Hoofdstuk 1: Inleiding
1.1 Aardwetenschappen
= vooral geologie, fysische geografie en bodemkunde
Fysische geologie: materiaal waaruit Planeet Aarde opgebouwd is & de vele processen die erin
plaatsvinden
Historische geologie: ontstaansgeschiedenis vd planeet & zijn evolutie doorheen de tijd
Fysische geografie (= geomorfologie): bestudeert landschapsvormen en -vormende processen
Bodemkunde: biologisch actieeve toplaag vd geosfeer
1.2 Tijd
Ouderdom van Planeet Aarde:
− 1e poging (1600): aarde op 4004 BC geschapen (Bijbel)
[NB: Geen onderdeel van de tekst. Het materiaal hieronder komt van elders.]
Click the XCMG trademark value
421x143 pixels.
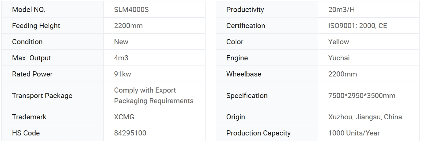124,117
− 18e eeuw: min. 300 miljoen jaar (Charles Darwin, meer wetenschappelijke inzichten)
− 1896: natuurlijk absolute klok (door ontdekking radioactiviteit, Henri Becquerel)
− 1950: 4,55 . 109 jaar
− => P2!!!
1.3 Sferen vd Planeet Aarde
Geosfeer: gedeelte onder de atmosfeer en de hydrosfeer dat grotendeels vast is, domineert de
planeet, 6400 km dik
Hydrosfeer: water ad aardopp, vloeibaar water maakt planeet uniek in ons zonnestelsel, vele en
snelle fluxen (=hydrologische cyclus)
Atmosfeer: gasfase boven de geo- en hydrosfeer, heel dun
Biosfeer: geheel van levende organismen, in een zeer nauwe zone nabij grens tss de atmosfeer,
hydrosfeer en geosfeer
-> met elkaar verbonden (gesloten systeem qua materie) => Systeem Aarde
Zon: 1 grote externe energiebron
1.5 Enkele conventies
a: jaar
ka: duizend jaar
Ma: miljoen jaar
Ga: miljard jaar
BP: Before Present, nulpunt is conventioneel 1950
AD: Anno Domini
B2k: before 2000
Aarde = Planeet Aarde = Systeem Aarde = Wereld
Hoofdstuk 2: Kenmerken van planeet Aarde
2.1 Ontstaansgeschiedenis van Planeet Aarde
2.1.1 Oorsprong vh zonnestelsel
,Verloop:
− 13,7 Ga: heelal ontstond tijdens een enorm zware explosie
=> basiselementen van alle materie vh universum quasi direct gevormd
− Initieel: enkel p+, n0 en e- waaruit atomen van H en He ontstonden door thermonucleaire
kernfusie
− 100-den miljoen jaar later: wolken van H en He condenseerden tot 1 e sterren
=> groepeerden tot galactische systemen (bv. Melkweg: 10 Ga geleden gevormd)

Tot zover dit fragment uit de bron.